Speckflagge gegen Hammaburg

Abseits des Fußballplatzes ist Bremen ein historischer Verlierer. Die alte Rivalität zwischen Hamburg und Bremen ist schon längst keine mehr. Deshalb kann sie ihre Fortsetzung nur im Sport finden: Werder und der HSV beharken sich stellvertretend

von Jan Kahlcke

Stolz sind sie, die Bremer. Auf ihre Geschichte. Auf ihre Selbständigkeit. „Europas älteste Stadtrepublik“ hat Ex-Bürgermeister Hennig Scherf sein Gemeinwesen gern genannt. Aber wenn sie auf die große Schwester Hamburg blicken, werden sie ein bisschen neidisch. Dann denken sie: Hätte nicht alles auch ganz anders kommen können?

Hätte es. 845 zum Beispiel, als die Wikinger dem Hamburger Bischof Ansgar seinen ärmlichen hölzernen Bischofssitz, die Hammaburg, abfackelten und der seinen Bischofssitz nach Bremen verlegte. Damals schien Hamburgs Schicksal besiegelt, die Siedlung den Marodeuren preisgegeben. Bremen dagegen erlebte seine erste Blüte.

Vielleicht wäre es dabei geblieben, hätte die Kirche nicht auch den hohen Norden notfalls mit dem Schwert christiansieren wollen. Und dafür war Hamburg eine unverzichtbare Bastion, die wieder und wieder aufgebaut wurde. Als der Ostseehandel im 14. Jahrhundert einen Aufschwung erlebte, lag Hamburg goldrichtig: Als Ostseehafen für das damals mächtige Lübeck. Als Hamburg in die Hanse eintrat, war Bremen schon das erste Mal wieder rausgeflogen: Es lag abseits der wichtigen Handelsverbindung London-Nowgorod, die Interessen der Bremer lagen eher im Nord-Süd- als im Ost-West-Handel. Für Hamburg dagegen ging es nur noch bergauf: Die Kaufleute von der Elbe gewannen in der Hanse schnell an Einfluss und Unabhängigkeit.
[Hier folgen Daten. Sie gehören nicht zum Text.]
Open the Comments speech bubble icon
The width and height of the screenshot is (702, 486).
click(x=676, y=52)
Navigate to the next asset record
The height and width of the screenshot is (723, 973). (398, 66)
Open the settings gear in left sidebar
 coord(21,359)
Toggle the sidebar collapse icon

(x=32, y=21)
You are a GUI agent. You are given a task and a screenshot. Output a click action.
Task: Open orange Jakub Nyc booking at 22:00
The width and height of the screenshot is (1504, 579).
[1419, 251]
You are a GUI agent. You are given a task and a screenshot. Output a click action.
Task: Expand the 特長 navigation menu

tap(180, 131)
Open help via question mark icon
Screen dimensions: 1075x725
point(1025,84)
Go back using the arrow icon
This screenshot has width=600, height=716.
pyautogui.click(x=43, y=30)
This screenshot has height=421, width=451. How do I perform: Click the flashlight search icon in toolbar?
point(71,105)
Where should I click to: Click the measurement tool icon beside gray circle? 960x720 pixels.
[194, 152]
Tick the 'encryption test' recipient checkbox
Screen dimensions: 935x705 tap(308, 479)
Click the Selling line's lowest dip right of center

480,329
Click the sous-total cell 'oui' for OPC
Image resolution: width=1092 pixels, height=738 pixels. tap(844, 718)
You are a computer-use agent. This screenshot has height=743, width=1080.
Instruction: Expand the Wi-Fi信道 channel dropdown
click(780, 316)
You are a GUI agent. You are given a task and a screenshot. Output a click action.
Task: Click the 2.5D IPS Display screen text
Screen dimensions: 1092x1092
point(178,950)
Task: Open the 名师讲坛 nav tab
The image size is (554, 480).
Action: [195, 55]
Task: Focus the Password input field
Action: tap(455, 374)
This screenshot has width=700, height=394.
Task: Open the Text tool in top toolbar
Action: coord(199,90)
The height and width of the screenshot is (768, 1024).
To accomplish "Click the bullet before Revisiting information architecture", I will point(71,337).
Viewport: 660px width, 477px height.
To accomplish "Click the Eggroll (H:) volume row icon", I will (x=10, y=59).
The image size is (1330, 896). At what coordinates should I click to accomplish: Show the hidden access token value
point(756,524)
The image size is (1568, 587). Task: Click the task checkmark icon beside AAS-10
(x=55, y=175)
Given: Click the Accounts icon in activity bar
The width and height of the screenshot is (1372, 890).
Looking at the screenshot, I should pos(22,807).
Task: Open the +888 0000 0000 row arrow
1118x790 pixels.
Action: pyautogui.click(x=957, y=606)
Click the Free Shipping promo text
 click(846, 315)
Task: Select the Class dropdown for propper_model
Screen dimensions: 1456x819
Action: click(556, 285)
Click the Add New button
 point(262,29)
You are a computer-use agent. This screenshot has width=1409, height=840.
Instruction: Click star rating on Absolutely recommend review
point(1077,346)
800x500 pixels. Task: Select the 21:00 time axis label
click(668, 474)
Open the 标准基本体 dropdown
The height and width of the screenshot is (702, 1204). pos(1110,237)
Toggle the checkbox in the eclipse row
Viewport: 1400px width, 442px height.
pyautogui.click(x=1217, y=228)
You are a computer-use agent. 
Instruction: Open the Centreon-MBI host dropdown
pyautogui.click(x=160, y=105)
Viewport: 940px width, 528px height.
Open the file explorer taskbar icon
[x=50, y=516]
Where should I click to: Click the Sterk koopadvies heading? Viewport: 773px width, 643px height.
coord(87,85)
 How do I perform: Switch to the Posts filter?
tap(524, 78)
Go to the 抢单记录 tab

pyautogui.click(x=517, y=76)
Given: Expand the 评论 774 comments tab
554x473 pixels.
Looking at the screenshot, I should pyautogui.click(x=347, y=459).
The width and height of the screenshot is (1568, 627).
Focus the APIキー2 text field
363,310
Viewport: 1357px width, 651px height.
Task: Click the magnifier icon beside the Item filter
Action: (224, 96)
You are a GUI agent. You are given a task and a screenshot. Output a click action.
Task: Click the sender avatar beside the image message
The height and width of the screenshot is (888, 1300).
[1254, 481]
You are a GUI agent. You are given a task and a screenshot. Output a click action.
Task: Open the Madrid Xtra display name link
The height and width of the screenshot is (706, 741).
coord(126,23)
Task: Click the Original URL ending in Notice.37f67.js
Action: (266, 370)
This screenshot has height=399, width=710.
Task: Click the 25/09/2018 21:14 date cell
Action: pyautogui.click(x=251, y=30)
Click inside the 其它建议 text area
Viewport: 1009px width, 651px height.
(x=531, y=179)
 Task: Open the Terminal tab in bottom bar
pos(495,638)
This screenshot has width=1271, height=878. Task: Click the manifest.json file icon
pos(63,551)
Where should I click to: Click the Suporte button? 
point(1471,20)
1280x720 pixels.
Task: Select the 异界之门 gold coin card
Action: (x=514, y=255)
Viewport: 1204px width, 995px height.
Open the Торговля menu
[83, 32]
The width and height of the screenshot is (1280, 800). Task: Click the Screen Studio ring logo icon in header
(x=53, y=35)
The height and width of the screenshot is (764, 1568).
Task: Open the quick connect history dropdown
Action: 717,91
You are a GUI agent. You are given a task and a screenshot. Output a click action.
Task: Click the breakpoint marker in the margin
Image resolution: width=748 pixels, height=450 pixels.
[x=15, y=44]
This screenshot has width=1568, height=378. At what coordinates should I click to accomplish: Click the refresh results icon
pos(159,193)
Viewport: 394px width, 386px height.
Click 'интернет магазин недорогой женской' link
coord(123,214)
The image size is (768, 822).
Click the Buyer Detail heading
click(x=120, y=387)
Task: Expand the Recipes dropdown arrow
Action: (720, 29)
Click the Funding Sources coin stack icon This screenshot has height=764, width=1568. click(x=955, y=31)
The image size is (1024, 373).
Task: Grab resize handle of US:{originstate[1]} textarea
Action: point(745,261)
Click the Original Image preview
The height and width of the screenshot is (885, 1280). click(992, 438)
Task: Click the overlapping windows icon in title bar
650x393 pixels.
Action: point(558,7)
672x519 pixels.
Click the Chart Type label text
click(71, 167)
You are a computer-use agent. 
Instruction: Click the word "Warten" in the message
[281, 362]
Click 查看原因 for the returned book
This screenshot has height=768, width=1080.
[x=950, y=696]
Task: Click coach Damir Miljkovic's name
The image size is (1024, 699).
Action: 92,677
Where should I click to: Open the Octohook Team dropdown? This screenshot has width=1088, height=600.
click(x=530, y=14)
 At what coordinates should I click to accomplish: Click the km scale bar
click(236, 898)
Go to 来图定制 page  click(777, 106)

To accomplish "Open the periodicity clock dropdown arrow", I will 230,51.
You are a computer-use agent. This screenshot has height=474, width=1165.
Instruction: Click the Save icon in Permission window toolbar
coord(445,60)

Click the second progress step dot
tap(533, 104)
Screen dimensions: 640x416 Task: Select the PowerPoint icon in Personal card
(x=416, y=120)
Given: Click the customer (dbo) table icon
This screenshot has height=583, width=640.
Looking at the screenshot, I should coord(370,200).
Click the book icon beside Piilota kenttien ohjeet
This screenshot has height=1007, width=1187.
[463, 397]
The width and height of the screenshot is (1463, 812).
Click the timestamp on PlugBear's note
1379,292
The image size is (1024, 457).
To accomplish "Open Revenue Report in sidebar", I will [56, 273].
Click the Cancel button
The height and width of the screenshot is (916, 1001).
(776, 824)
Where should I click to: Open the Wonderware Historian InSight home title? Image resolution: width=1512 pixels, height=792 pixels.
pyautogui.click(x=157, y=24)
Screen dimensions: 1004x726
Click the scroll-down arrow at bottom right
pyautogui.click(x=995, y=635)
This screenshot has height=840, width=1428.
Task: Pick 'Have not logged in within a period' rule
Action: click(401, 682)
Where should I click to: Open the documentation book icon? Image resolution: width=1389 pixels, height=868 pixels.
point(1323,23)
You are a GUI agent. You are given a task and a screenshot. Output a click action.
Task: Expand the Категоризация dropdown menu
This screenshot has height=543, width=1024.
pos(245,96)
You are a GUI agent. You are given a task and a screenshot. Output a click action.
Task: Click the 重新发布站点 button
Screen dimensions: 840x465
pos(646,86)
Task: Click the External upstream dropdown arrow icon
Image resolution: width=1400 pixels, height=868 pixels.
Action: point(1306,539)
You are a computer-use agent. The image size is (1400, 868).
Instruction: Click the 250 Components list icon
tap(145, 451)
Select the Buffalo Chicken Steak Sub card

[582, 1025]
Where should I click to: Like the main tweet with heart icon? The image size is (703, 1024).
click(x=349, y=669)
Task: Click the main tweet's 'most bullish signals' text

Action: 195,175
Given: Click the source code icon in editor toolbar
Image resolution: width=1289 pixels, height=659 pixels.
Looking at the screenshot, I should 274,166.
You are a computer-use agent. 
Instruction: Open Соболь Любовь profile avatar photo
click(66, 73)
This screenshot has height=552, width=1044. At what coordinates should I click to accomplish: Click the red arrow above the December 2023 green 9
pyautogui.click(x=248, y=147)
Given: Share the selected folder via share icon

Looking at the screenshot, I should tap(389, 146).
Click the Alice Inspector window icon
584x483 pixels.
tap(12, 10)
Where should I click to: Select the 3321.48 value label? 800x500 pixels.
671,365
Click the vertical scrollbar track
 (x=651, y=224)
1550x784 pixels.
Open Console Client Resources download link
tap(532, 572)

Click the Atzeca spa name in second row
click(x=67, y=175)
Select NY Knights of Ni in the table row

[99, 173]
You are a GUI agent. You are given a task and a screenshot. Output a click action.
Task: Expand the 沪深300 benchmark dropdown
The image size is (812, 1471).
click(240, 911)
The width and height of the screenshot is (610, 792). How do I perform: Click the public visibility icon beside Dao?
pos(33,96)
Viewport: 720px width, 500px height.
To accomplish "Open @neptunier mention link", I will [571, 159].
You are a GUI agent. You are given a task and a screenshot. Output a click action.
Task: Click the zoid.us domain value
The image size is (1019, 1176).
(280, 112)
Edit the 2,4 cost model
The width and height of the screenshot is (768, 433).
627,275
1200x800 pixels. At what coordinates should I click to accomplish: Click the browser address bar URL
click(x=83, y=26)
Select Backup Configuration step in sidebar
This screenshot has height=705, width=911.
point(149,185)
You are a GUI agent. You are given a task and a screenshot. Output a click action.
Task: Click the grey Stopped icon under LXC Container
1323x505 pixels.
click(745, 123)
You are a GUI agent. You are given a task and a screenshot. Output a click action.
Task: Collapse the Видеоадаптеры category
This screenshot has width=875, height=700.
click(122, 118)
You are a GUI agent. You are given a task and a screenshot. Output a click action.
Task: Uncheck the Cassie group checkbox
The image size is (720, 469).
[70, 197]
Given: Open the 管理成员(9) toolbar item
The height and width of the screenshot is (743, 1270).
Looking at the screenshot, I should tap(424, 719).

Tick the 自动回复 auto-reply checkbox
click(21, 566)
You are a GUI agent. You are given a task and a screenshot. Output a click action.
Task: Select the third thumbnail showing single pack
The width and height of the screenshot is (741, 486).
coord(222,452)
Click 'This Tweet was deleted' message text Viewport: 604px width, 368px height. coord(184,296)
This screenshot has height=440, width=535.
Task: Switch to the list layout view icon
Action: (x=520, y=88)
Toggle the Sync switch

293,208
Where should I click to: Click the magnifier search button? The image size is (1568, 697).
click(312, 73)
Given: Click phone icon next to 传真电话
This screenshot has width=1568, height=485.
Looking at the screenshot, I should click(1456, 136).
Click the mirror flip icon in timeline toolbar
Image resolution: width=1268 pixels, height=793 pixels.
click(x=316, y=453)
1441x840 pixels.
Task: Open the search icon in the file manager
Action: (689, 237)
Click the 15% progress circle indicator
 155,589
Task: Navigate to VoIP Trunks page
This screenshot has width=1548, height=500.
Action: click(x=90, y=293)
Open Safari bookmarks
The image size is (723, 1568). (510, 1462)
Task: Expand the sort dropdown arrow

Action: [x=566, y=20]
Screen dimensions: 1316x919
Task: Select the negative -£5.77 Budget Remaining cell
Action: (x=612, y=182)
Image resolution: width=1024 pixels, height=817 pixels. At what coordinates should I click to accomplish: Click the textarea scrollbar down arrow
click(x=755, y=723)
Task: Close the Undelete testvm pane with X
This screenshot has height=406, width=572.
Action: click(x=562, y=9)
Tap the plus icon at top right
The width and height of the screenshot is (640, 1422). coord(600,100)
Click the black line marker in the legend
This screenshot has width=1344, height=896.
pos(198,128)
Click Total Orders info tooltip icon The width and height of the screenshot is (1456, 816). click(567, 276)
Die stolzen Bremer legten sich ein ums andere Mal mit den Hanseverbündeten an, wurden insgesamt dreimal ausgeschlossen. Dass die Stadt trotzdem prosperierte, mag am Motto der Kaufmannschaft gelegen haben: „Buten un Binnen, wagen un winnen“. Nur mit dem „buten“ wurde es immer schwieriger, und daran waren nicht politische Ränke schuld, sondern die Natur: Die Weser versandete zusehends, immer weniger Handelsschiffe fanden den Weg in den Hafen. Man behalf sich zunächst mit Deutschlands erstem künstlichen Hafen in Vegesack 1623, 1827 schließlich gründen die Bremer Bremerhaven, einen eigenständigen Seehafen, 60 Kilometer flussabwärts in der Wesermündung gelegen. Während Bremen enorme Kosten für den Seezugang aufbringen musste und bis heute unter der räumlichen Trennung von seinem Hafen leidet, konnte Hamburg alle Energie in den Ausbau der eigenen Infrastruktur stecken.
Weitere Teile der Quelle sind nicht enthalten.